Selected passage:
+++

A cylinder with a piston to seal it starts empty. The are of the piston give a force of about 100 pounds. Lift the piston till there is 100 liters of vacuum. Now 2 cases: 1) release the piston, it slams down almost instantly. Since 1 atmosphere is about 10 newtons per centimeter, and 1 liter is 10 centimeter liters, 1 atmosphere-liter is 100 newton meters or joules. 100 liters makes for 10,000 joules of energy, as it hits the bottom. So loud bang, lots of heat. 2) Here is the real question. What happens if instead a hole is opened in the piston, letting air rush in. Ideal gas law says if volume increase/decreases work happens, but opening volume to connect, should create no work. In fact, opening a compressed bottle of air it cools of, as far as that air goes, it is expanding against a wall of other gas. Not precise i know. Either way, the atmosphere is lifted 100 liters, then dropped. Do that with a giant can of sand, drop it, bang. Open it, sand trickles down. Energy does not go the same place. Initially, the air expanding to fill the vacuum should cool slightly, then more air from outside the room, 100 liters of it, comes in to the room to equalize pressure. So, where does the 10,000 newtons go? Does the air in the room gain 10,000 joules of heat? or is the 10,000 joules distributed through the atmosphere, as would happen with the sand example?
In all cases the energy goes into increased heat. Whether that happens slowly or quickly is not relevant.
yes, but where does the heat go? With the closed piston, the "heat" hits the floor, and so is concentrated. with opening the cylinder, the floor clearly does not get heated up. The question is, is the heat concentrated in the room, or distributed among all the air moved, including outside the room?
heat is not the only form of energy in the problem during expansion, the atmosphere is lifted, not heated. Just like lifting a hundred pound weight. That lift is distributed however imperceptibly all the way to the very fuzzy top of the fluid. In the first case, pressure remains uniform as the atmosphere falls. In the second case, a low pressure wave propagates outward indefinitely, as far away as you can detect the "pop" of opening the vacuum. Is that where the heat goes? Any experiments like this out there?

+++

Recorded data:

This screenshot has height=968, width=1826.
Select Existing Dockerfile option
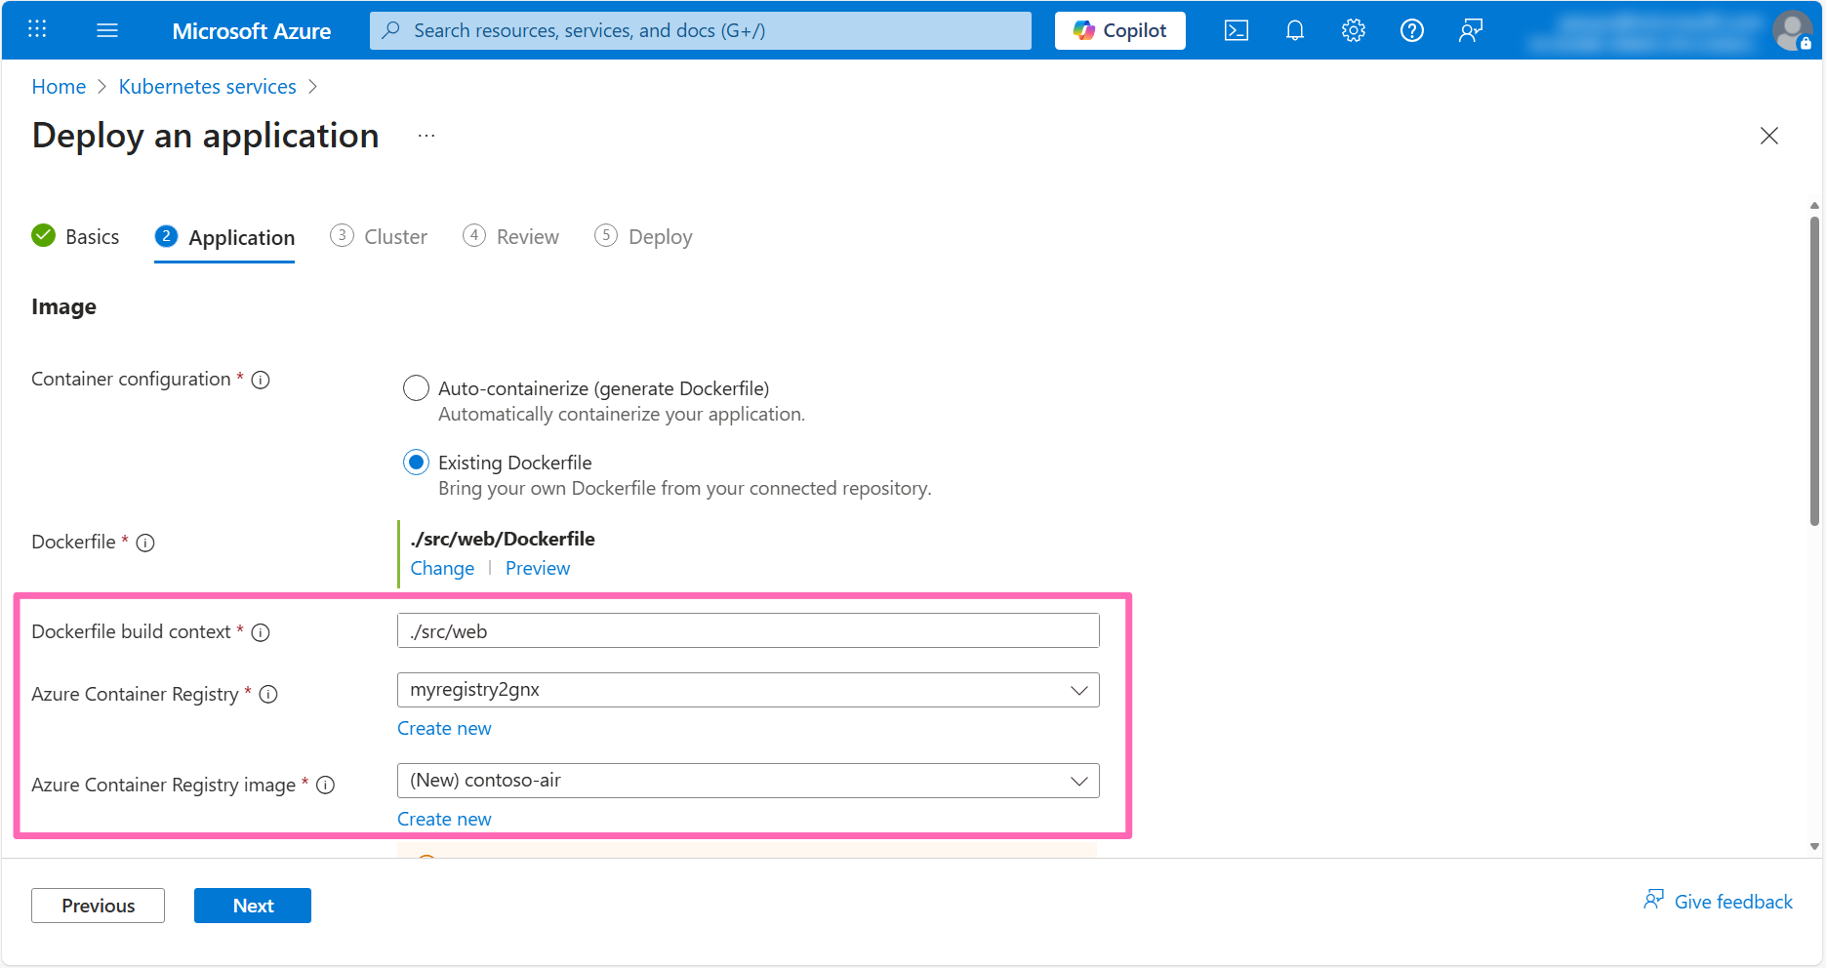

+++

In the vacuum piston thread, rewrite the paragraph beginning "heat is not the only form of energy in the problem" as a short list that keeps its main facts. The data are not needed for this exercise.

Correct result:
- During expansion, energy takes a form other than heat: the atmosphere is lifted, not heated, like lifting a hundred-pound weight.
- That lift is spread, however imperceptibly, all the way to the fuzzy top of the fluid.
- In the first case, pressure stays uniform as the atmosphere falls.
- In the second case, a low-pressure wave travels outward indefinitely, as far as the "pop" of opening the vacuum can be detected.
- It asks whether that is where the heat goes, and whether any such experiments exist.